> Document segment:
■ ■ ■ ■

Find which interval row in a data frame that each element of a vector belongs in
I have a vector of numeric elements, and a dataframe with two columns that define the start and end points of intervals. Each row in the dataframe is one interval. I want to find out which interval each element in the vector belongs to.
Here's some example data:
# Find which interval that each element of the vector belongs in
library(tidyverse)
elements <- c(0.1, 0.2, 0.5, 0.9, 1.1, 1.9, 2.1)
intervals <- frame_data(~phase, ~start, ~end,
"a", 0, 0.5,
"b", 1, 1.9,
"c", 2, 2.5)
The same example data for those who object to the tidyverse:
elements <- c(0.1, 0.2, 0.5, 0.9, 1.1, 1.9, 2.1)
intervals <- structure(list(phase = c("a", "b", "c"),
start = c(0, 1, 2),
end = c(0.5, 1.9, 2.5)),
.Names = c("phase", "start", "end"),
row.names = c(NA, -3L),
class = "data.frame")
Here's one way to do it:
library(intrval)
phases_for_elements <-
map(elements, ~.x %[]% data.frame(intervals[, c('start', 'end')])) %>%
map(., ~unlist(intervals[.x, 'phase']))
Here's the output:
[[1]]
phase
"a"
[[2]]
phase
"a"
[[3]]
phase
"a"
[[4]]
character(0)
[[5]]
phase
"b"
[[6]]
phase
"b"
[[7]]
phase
"c"
But I'm looking for a simpler method with less typing. I've seen findInterval
in related questions, but I'm not sure how I can use it in this situation.
Solution 1:
Here's a possible solution using the new "non-equi" joins in data.table
(v>=1.9.8). While I doubt you'll like the syntax, it should be very efficient soluion.
Also, regarding findInterval
, this function assumes continuity in your intervals, while this isn't the case here, so I doubt there is a straightforward solution using it.
library(data.table) #v1.10.0
setDT(intervals)[data.table(elements), on = .(start <= elements, end >= elements)]
# phase start end
# 1: a 0.1 0.1
# 2: a 0.2 0.2
# 3: a 0.5 0.5
# 4: NA 0.9 0.9
# 5: b 1.1 1.1
# 6: b 1.9 1.9
# 7: c 2.1 2.1
Regarding the above code, I find it pretty self-explanatory: Join intervals
and elements
by the condition specified in the on
operator. That's pretty much it.
There is a certain caveat here though, start
, end
and elements
should be all of the same type, so if one of them is integer
, it should be converted to numeric
first.
Solution 2:
cut
is possibly useful here.
out <- cut(elements, t(intervals[c("start","end")]))
levels(out)[c(FALSE,TRUE)] <- NA
intervals$phase[out]
#[1] "a" "a" "a" NA "b" "b" "c"

■ ■ ■ ■

> Material:
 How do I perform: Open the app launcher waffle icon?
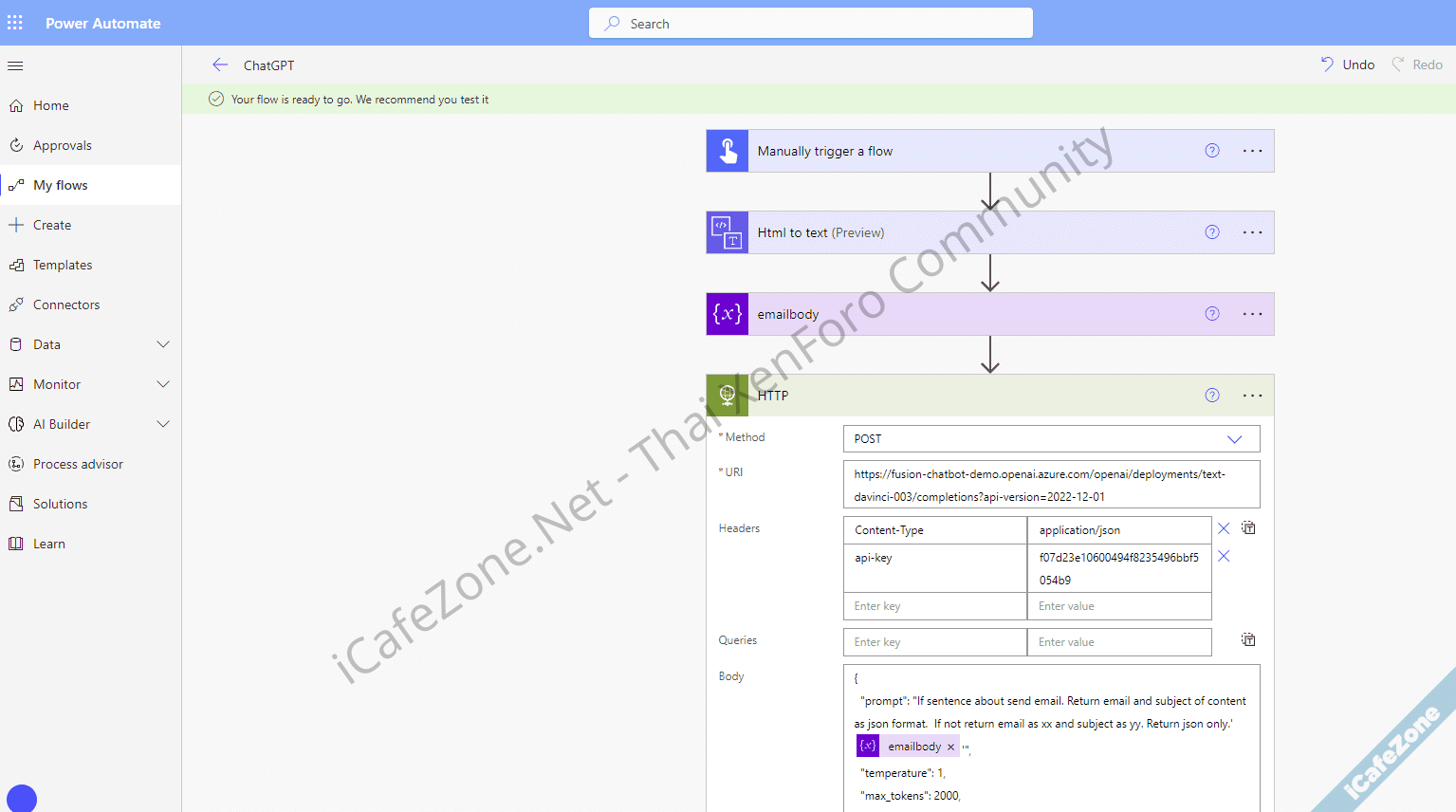point(15,23)
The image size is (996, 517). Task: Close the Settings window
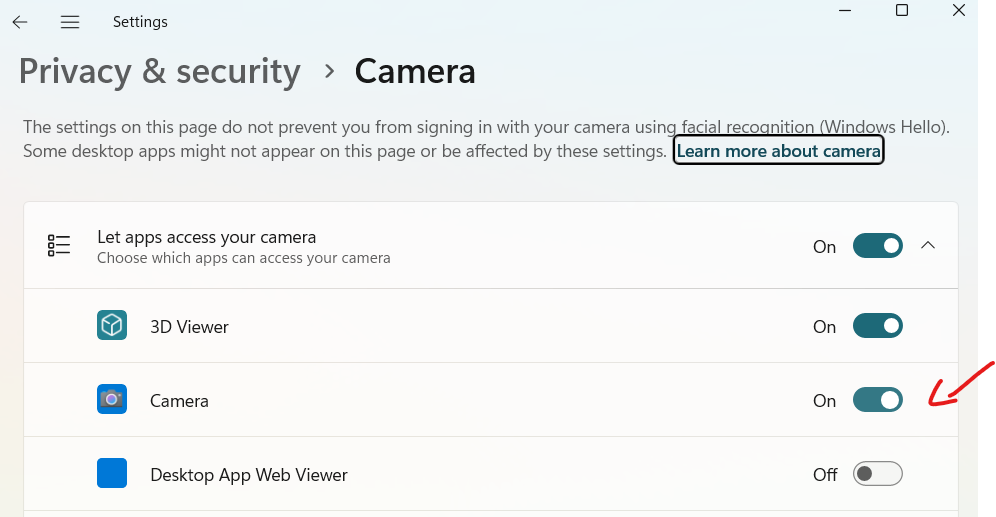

■ ■ ■ ■

> Aim of the task: Quote everything in the forum thread on matching values to intervals from "But I'm looking" down to "solution using it.".

> Expected answer:
But I'm looking for a simpler method with less typing. I've seen findInterval
in related questions, but I'm not sure how I can use it in this situation.
Solution 1:
Here's a possible solution using the new "non-equi" joins in data.table
(v>=1.9.8). While I doubt you'll like the syntax, it should be very efficient soluion.
Also, regarding findInterval
, this function assumes continuity in your intervals, while this isn't the case here, so I doubt there is a straightforward solution using it.